PRESTO: Simple and Scalable Sampling Techniques for the Rigorous
Approximation of Temporal Motif Counts
- URL: http://arxiv.org/abs/2101.07152v1
- Date: Mon, 18 Jan 2021 16:35:12 GMT
- Title: PRESTO: Simple and Scalable Sampling Techniques for the Rigorous
Approximation of Temporal Motif Counts
- Authors: Ilie Sarpe, Fabio Vandin
- Abstract summary: We present an efficient and scalable algorithm to obtain rigorous approximations of the count of temporal motifs.
Our algorithm is based on a simple but effective sampling approach, which renders our algorithm practical for very large datasets.

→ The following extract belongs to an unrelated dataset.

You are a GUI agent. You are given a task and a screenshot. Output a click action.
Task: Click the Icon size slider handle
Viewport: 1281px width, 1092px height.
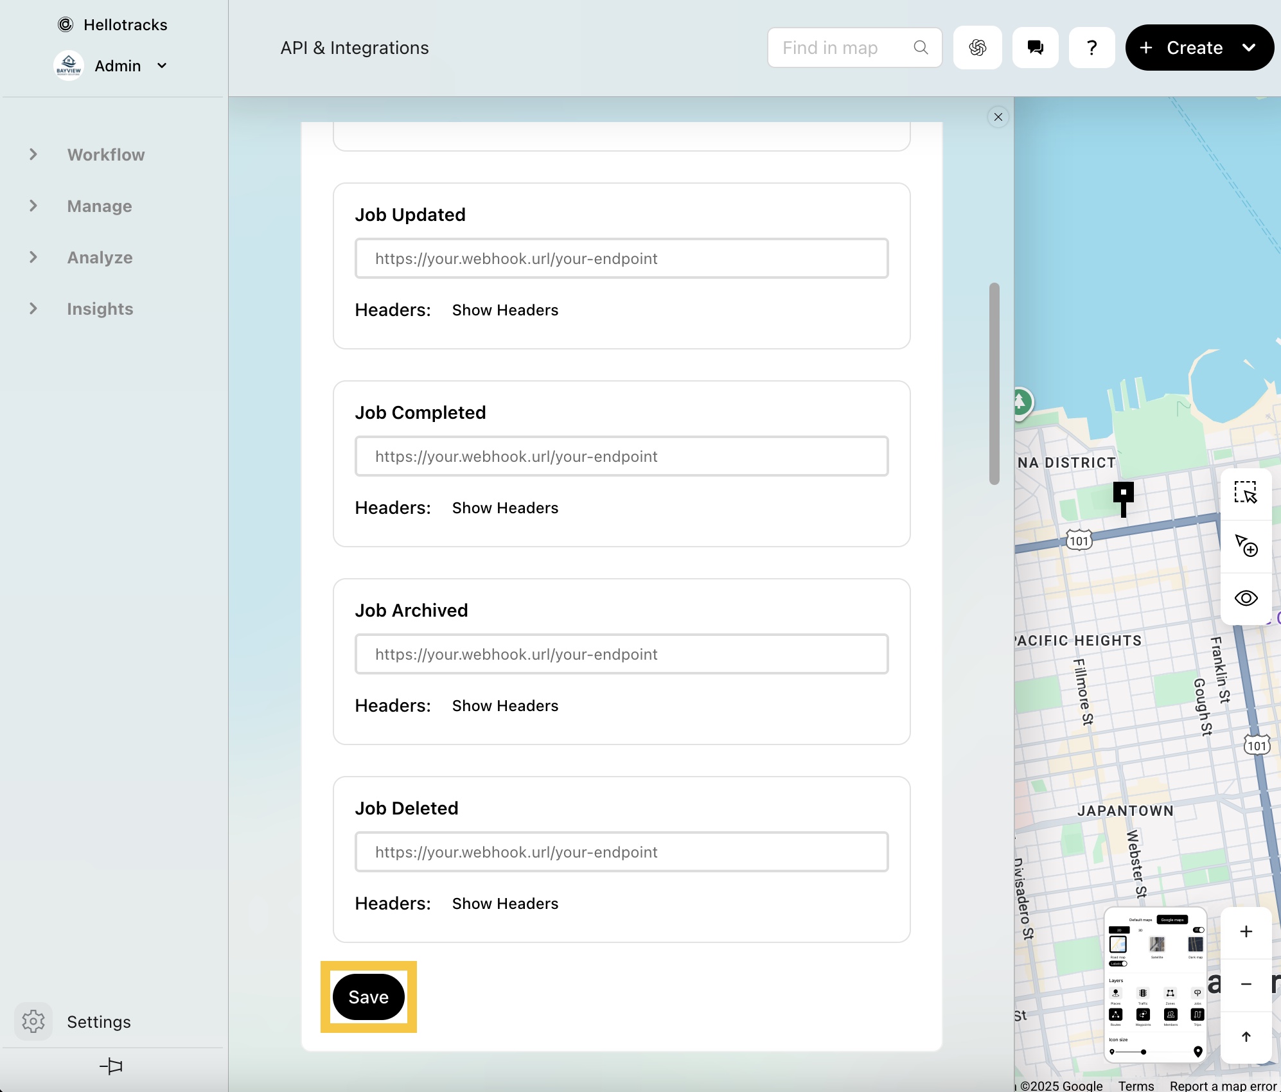[x=1144, y=1052]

- Score: 7.025709586759655
- License: http://arxiv.org/licenses/nonexclusive-distrib/1.0/
- Abstract: The identification and counting of small graph patterns, called network
motifs, is a fundamental primitive in the analysis of networks, with
application in various domains, from social networks to neuroscience. Several
techniques have been designed to count the occurrences of motifs in static
networks, with recent work focusing on the computational challenges provided by
large networks. Modern networked datasets contain rich information, such as the
time at which the events modeled by the networks edges happened, which can
provide useful insights into the process modeled by the network. The analysis
of motifs in temporal networks, called temporal motifs, is becoming an
important component in the analysis of modern networked datasets. Several
methods have been recently designed to count the number of instances of
temporal motifs in temporal networks, which is even more challenging than its
counterpart for static networks. Such methods are either exact, and not
applicable to large networks, or approximate, but provide only weak guarantees
on the estimates they produce and do not scale to very large networks. In this
work we present an efficient and scalable algorithm to obtain rigorous
approximations of the count of temporal motifs. Our algorithm is based on a
simple but effective sampling approach, which renders our algorithm practical
for very large datasets. Our extensive experimental evaluation shows that our
algorithm provides estimates of temporal motif counts which are more accurate
than the state-of-the-art sampling algorithms, with significantly lower running
time than exact approaches, enabling the study of temporal motifs, of size
larger than the ones considered in previous works, on billion edges networks.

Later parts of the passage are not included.